После теории относительности и квантовой механики мнение о том, что индукция служит орудием открытий, окончательно отвергается. Решающую роль теперь отводят гипотетико-дедуктивному методу, согласно которому ученый выдвигает гипотезу (неважно, откуда она черпается) и выводит из нее положения, доступные контролю в эксперименте. Из этого было сделано заключение в отношении задач логики: она должна заниматься проверкой теорий с точки зрения их непротиворечивости, а также того, подтверждает ли опыт их предсказания.
Некогда философы работали над тем, чтобы в противовес средневековой схоластике, применявшей аппарат логики для обоснования религиозных догматов, превратить этот аппарат в систему предписаний, как открывать законы природы. Когда стало очевидно, что подобный план невыполним, что возникновение новаторских идей и, стало быть, прогресс науки обеспечивают какие-то другие способности мышления, укрепилась версия, согласно которой эти способности не имеют отношения к логике. Задачу последней стали усматривать не в том, чтобы обеспечить производство нового знания, а в том, чтобы определить критерии научности для уже приобретенного. Логика открытия была отвергнута. На смену ей пришла логика обоснования, занятия которой стали главными для направления, известного как "логический позитивизм". Линию этого направления продолжил видный современный философ К.Поппер.

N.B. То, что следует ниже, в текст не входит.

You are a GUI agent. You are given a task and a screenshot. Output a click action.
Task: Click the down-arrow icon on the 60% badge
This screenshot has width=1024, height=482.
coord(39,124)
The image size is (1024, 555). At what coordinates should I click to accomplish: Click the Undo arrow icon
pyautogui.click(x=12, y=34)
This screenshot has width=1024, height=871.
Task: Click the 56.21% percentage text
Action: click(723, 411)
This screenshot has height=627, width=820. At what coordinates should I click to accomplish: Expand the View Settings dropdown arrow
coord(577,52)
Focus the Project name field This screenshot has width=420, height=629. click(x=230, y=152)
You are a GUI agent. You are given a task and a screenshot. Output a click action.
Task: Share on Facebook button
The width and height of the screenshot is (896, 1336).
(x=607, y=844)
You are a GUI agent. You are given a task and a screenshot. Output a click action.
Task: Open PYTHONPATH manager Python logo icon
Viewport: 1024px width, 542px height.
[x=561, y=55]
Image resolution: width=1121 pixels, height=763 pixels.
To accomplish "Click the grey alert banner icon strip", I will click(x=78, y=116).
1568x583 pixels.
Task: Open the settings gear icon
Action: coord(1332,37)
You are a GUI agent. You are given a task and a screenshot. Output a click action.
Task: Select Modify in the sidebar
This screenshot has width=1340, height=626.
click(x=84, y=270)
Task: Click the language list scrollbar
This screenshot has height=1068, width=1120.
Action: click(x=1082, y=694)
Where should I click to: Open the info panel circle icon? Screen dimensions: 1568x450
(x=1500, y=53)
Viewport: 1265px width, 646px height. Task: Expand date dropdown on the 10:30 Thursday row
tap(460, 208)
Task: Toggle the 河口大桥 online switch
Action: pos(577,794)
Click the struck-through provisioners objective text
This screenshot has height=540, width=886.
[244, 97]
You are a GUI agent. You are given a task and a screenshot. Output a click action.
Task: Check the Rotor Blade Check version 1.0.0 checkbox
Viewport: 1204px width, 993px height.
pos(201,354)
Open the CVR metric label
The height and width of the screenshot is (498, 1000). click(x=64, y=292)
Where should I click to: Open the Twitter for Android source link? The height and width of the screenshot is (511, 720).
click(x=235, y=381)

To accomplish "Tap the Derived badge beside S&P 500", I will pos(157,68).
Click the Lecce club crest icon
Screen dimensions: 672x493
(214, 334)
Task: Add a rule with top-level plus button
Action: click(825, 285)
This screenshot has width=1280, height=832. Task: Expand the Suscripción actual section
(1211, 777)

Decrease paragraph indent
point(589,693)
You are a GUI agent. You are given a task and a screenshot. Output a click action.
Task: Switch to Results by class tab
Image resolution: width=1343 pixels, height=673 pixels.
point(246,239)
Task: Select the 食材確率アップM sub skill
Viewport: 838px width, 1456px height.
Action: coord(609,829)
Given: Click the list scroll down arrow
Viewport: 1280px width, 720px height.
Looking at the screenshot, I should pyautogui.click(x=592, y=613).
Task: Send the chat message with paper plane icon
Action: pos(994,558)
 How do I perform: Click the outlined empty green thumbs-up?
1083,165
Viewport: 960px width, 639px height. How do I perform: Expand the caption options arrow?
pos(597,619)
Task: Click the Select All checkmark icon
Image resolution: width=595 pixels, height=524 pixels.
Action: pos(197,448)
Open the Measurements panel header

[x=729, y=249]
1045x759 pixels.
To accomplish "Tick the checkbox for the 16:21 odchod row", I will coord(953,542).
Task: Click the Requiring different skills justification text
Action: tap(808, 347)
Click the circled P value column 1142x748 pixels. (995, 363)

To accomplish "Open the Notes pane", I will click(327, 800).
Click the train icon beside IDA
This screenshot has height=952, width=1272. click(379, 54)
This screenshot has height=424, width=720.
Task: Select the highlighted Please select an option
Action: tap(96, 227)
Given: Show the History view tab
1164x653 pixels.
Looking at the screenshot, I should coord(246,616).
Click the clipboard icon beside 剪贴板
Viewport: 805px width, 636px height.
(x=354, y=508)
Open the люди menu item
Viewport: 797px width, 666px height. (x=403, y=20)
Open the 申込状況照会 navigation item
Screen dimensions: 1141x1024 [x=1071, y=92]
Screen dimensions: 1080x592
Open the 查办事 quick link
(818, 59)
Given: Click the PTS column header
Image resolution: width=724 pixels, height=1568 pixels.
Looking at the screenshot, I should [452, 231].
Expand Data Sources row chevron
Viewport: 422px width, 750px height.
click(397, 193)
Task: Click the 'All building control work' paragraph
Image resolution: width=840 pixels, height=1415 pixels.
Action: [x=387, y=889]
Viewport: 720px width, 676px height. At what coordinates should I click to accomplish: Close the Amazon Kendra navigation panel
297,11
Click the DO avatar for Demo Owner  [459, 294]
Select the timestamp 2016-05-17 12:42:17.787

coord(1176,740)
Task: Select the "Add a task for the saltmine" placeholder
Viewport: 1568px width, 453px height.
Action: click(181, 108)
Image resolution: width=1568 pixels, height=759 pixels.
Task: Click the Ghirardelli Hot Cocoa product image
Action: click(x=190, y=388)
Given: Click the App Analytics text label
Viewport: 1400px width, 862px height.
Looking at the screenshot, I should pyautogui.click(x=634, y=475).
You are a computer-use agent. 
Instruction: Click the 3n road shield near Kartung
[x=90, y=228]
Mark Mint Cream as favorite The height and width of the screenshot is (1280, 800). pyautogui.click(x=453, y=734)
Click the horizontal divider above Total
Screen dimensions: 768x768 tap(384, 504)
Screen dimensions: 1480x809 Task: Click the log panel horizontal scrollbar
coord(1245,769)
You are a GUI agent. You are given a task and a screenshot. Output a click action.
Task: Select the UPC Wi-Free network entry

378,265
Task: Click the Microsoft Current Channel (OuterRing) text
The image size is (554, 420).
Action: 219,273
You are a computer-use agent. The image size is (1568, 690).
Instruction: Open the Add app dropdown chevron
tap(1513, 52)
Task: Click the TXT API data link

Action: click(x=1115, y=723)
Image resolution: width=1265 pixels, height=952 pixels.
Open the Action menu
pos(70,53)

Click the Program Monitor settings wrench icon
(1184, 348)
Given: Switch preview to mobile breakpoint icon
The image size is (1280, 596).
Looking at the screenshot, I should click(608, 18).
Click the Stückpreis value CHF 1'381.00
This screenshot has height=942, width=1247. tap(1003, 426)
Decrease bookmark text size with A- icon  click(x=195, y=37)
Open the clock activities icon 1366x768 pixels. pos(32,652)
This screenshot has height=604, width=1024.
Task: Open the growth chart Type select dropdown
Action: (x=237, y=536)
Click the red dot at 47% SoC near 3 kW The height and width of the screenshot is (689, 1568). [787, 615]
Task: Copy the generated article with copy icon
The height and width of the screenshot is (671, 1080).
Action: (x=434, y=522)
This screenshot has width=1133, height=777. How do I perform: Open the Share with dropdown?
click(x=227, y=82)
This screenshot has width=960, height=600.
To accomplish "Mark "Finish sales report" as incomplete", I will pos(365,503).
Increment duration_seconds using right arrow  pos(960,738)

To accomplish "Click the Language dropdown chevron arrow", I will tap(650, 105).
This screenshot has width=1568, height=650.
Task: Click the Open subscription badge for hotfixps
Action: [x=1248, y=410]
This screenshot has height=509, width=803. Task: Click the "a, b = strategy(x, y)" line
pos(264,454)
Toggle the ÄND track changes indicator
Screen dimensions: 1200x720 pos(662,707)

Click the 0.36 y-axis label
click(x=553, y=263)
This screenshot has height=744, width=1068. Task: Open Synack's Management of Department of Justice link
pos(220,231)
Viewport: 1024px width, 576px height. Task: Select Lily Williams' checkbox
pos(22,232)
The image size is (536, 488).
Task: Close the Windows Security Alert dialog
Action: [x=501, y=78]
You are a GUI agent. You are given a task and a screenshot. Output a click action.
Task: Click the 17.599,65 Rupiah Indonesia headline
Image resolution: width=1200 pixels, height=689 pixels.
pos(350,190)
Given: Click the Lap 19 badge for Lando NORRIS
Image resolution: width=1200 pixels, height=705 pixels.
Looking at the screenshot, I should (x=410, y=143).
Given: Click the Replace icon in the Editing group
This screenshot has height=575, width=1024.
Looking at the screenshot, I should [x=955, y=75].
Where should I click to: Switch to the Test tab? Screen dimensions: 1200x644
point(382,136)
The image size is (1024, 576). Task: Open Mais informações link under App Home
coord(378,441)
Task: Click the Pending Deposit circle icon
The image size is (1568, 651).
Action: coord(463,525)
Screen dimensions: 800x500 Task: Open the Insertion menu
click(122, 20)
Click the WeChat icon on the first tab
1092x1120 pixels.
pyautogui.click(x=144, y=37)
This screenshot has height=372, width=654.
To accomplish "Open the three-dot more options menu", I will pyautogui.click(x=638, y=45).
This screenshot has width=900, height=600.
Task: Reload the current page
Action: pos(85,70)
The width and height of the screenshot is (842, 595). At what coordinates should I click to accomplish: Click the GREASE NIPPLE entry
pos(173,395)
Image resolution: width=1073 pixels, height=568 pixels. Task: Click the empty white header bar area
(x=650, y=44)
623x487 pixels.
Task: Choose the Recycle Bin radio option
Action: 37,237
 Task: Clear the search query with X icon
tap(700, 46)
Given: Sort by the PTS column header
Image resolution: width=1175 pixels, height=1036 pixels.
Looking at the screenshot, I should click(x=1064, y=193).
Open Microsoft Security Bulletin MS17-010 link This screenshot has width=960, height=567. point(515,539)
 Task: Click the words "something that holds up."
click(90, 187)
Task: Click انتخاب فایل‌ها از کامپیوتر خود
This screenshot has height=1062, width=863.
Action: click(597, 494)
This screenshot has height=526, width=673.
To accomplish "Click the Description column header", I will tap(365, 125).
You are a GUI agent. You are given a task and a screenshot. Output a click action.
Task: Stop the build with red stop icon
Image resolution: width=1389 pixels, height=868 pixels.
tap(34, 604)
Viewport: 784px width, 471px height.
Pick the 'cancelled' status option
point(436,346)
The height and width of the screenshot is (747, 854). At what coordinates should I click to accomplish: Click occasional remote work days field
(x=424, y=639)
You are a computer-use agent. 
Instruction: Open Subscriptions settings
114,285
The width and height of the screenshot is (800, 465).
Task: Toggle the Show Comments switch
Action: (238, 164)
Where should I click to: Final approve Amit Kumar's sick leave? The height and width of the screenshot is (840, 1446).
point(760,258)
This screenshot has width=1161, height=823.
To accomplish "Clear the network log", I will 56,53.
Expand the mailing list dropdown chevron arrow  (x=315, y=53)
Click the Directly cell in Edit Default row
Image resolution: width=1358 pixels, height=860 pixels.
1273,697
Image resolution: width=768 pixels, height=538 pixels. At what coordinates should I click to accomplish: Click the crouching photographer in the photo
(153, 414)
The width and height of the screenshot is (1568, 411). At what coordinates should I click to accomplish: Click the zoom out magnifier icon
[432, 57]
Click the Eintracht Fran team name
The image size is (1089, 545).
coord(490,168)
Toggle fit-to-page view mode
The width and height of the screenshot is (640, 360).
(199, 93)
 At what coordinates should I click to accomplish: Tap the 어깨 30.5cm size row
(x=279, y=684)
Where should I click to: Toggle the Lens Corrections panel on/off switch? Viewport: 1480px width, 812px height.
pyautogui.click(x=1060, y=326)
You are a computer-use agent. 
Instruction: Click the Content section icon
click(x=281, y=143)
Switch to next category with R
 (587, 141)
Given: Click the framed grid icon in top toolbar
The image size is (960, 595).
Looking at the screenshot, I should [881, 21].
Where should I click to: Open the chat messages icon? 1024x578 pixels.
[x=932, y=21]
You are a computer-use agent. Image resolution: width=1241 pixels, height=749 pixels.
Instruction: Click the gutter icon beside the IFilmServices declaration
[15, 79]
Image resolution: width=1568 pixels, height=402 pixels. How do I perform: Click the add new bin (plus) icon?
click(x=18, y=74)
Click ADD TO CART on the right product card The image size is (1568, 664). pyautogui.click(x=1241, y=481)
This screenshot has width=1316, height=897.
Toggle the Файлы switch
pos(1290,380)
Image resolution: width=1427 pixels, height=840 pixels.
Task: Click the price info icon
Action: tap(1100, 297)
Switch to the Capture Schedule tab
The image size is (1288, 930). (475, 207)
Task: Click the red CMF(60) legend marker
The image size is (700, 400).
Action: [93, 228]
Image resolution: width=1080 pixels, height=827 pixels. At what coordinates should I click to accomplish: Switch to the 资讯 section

Одна из его главных книг называется "Логика научного открытия". Название может ввести в заблуждение, если читатель ожидает увидеть в этой книге правила для ума, ищущего новое знание. Сам автор указывает, что не существует такой вещи, как логический метод получения новых идей или как логическая реконструкция этого процесса, что каждое открытие содержит "иррациональный элемент" или "творческую интуицию". Изобретение теории подобно рождению музыкальной темы. В обоих случаях логический анализ ничего объяснить не может. Применительно к теории его можно использовать лишь с целью ее проверки подтверждения или опровержения. Но диагноз ставится в отношении готовой, уже выстроенной теоретической конструкции, о происхождении которой логика судить не берется. Это дело другой дисциплины эмпирической психологии.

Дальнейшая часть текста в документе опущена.